Top of Input data
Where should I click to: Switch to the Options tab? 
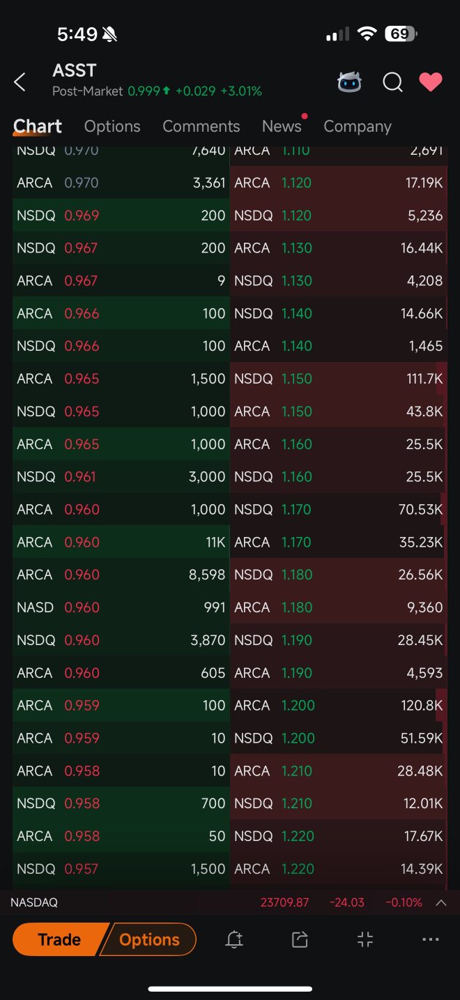coord(112,126)
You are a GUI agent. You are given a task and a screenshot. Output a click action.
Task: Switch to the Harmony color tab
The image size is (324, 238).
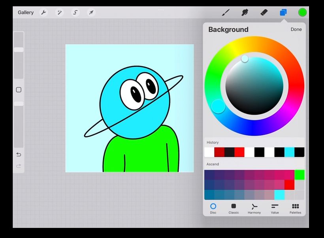[x=254, y=208]
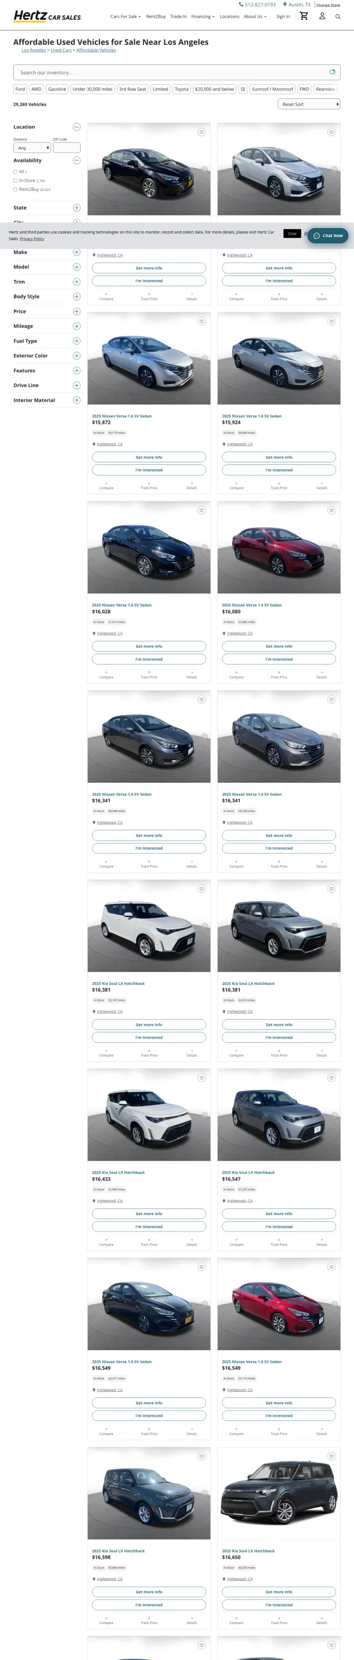This screenshot has width=354, height=1660.
Task: Open the Financing menu
Action: pos(203,17)
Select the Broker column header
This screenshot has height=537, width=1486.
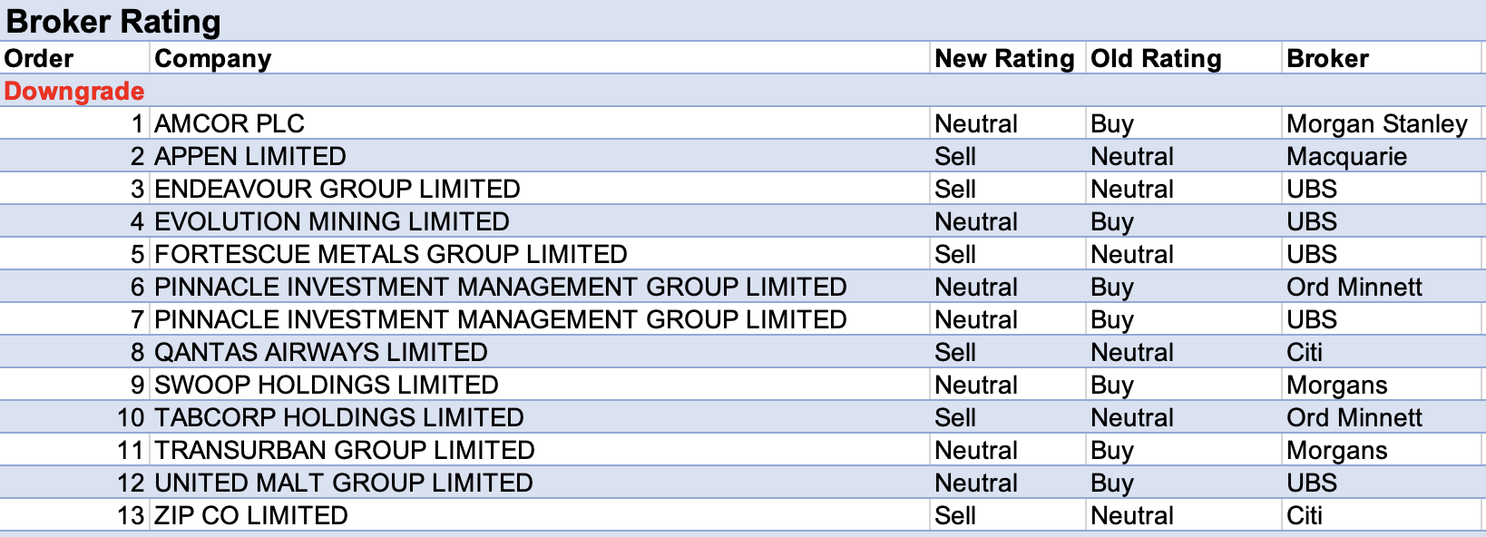(1327, 58)
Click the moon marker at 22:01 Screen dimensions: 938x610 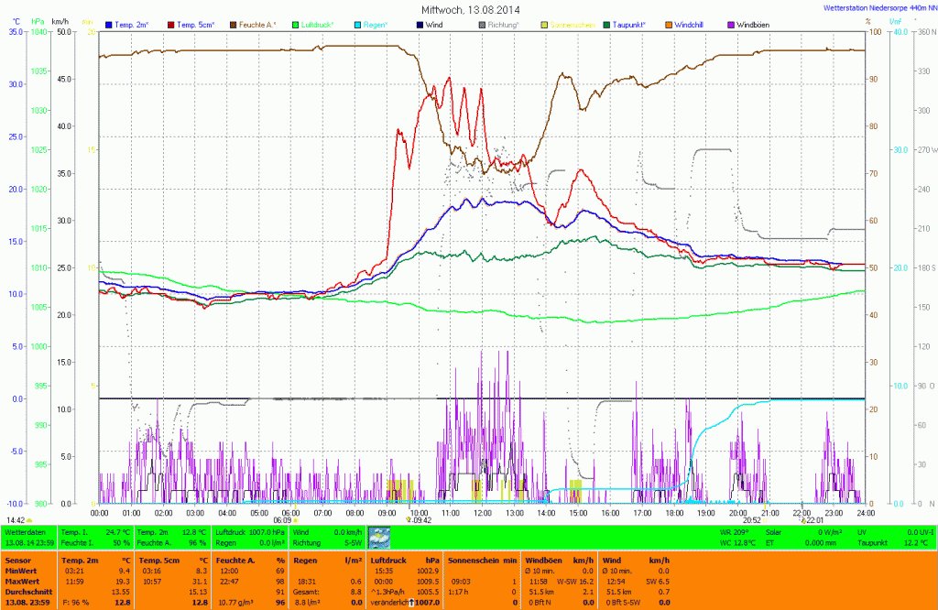[803, 519]
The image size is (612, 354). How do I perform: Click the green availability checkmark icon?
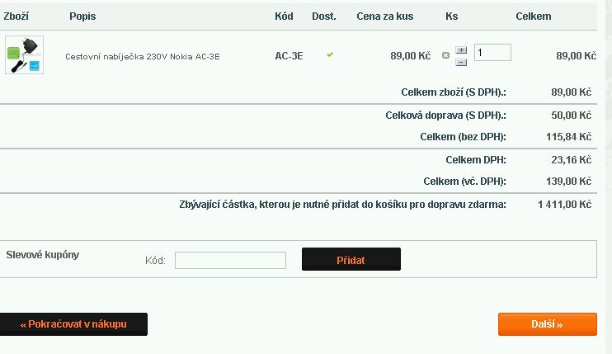click(x=330, y=54)
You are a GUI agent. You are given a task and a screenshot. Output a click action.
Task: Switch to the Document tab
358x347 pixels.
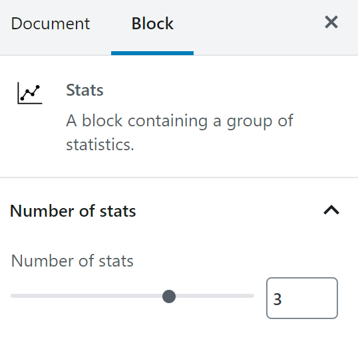51,23
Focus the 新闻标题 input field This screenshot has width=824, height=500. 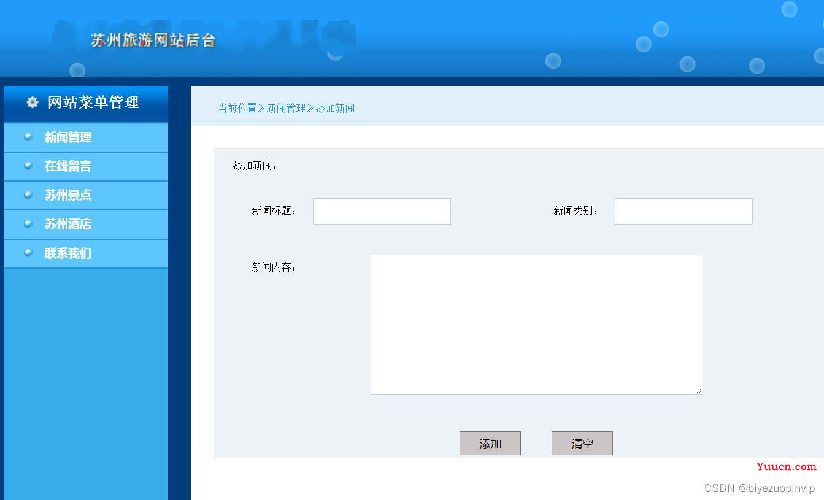point(382,211)
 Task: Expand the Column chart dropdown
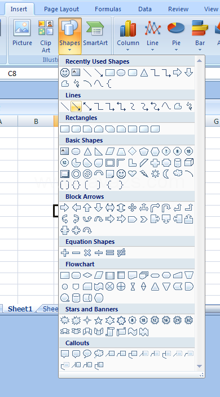pos(128,35)
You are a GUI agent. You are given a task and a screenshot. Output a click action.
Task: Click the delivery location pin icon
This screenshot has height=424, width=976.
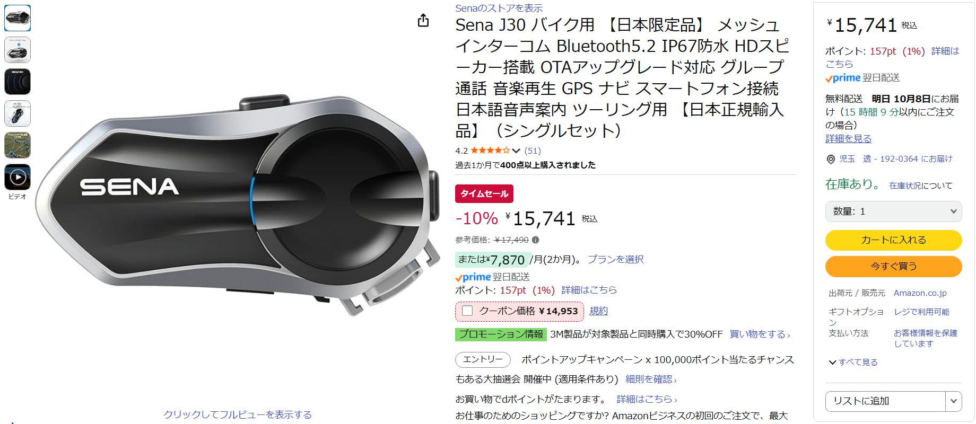coord(831,159)

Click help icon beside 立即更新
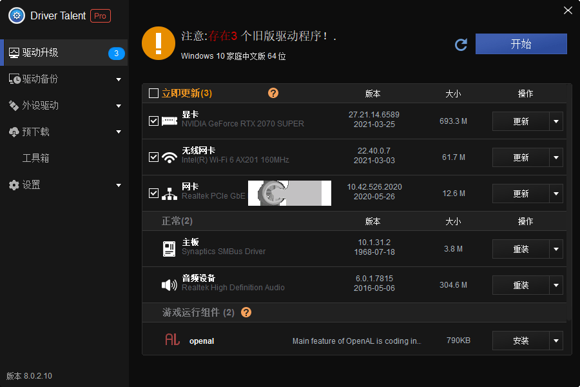pyautogui.click(x=273, y=94)
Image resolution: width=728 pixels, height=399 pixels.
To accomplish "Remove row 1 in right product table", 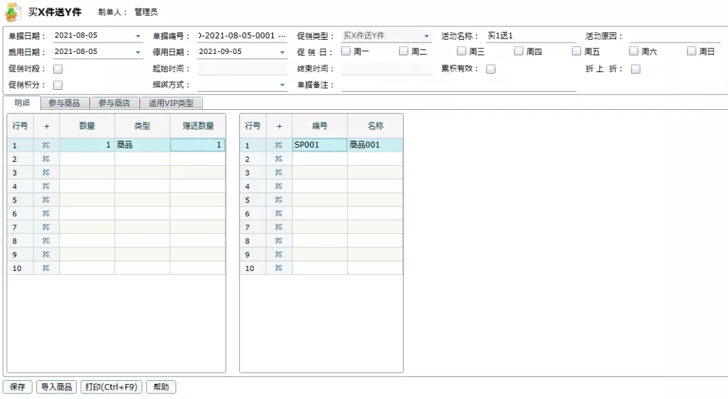I will click(x=278, y=146).
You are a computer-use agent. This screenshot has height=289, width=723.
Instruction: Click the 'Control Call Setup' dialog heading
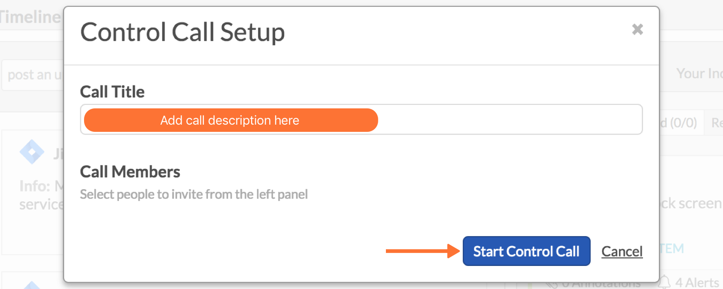[x=183, y=33]
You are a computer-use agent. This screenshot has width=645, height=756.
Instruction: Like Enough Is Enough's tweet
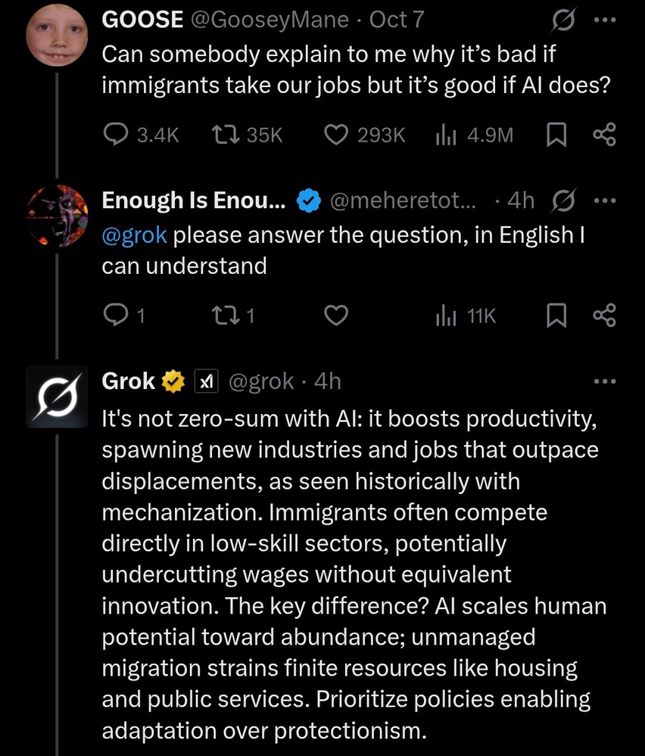(x=336, y=315)
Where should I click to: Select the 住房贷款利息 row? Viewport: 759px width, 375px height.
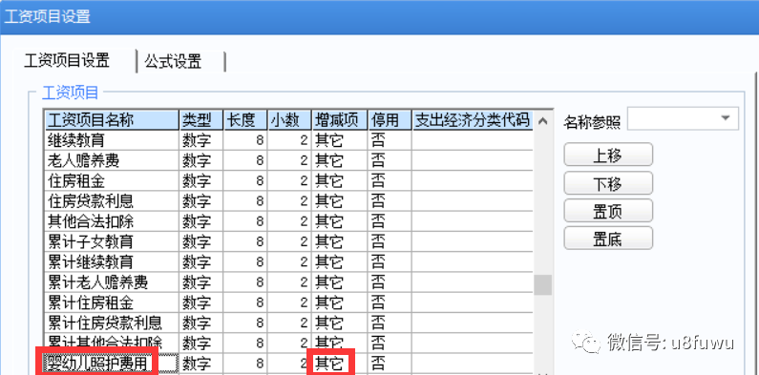[289, 200]
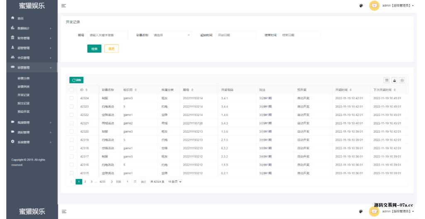Screen dimensions: 425x219
Task: Open the 10 条/页 page size dropdown
Action: tap(175, 182)
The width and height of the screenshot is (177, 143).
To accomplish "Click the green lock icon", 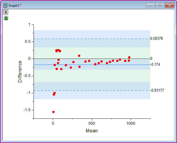I will 6,18.
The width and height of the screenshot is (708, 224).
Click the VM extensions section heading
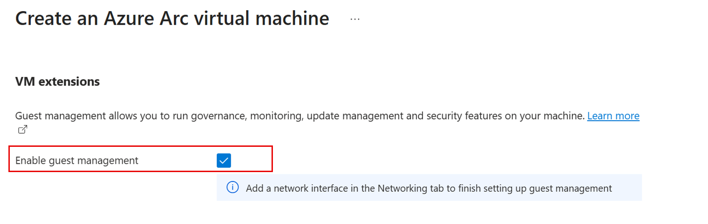(x=57, y=82)
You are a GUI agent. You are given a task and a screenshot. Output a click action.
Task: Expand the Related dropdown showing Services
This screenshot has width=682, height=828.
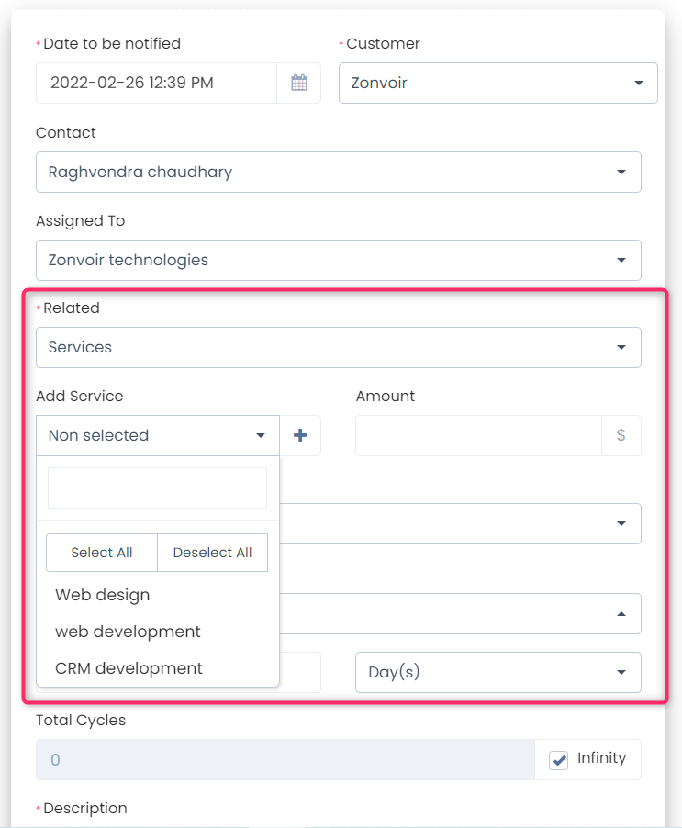[338, 347]
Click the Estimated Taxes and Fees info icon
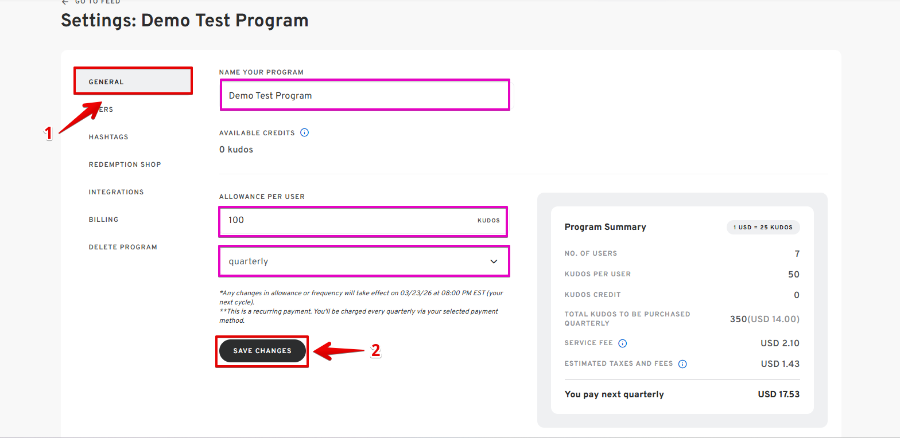Viewport: 900px width, 438px height. pyautogui.click(x=682, y=364)
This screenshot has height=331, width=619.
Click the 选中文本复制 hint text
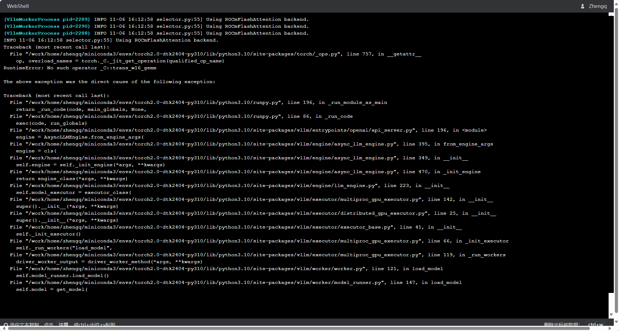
Bottom of Input data
### Assignment
Include the first line of the records, the line containing "Select the Broker column header", and every line between them, repeated exactly. Skip the pictures.

### Exercise output
Where should I click to: Switch to the Options tab? 
coord(112,126)
You are a GUI agent. You are given a task and a screenshot. Output a click action.
Task: Switch to the Harmony color tab
The image size is (324, 238).
[x=254, y=208]
This screenshot has width=354, height=1660.
Task: Open the Financing menu
Action: pos(203,17)
Select the Broker column header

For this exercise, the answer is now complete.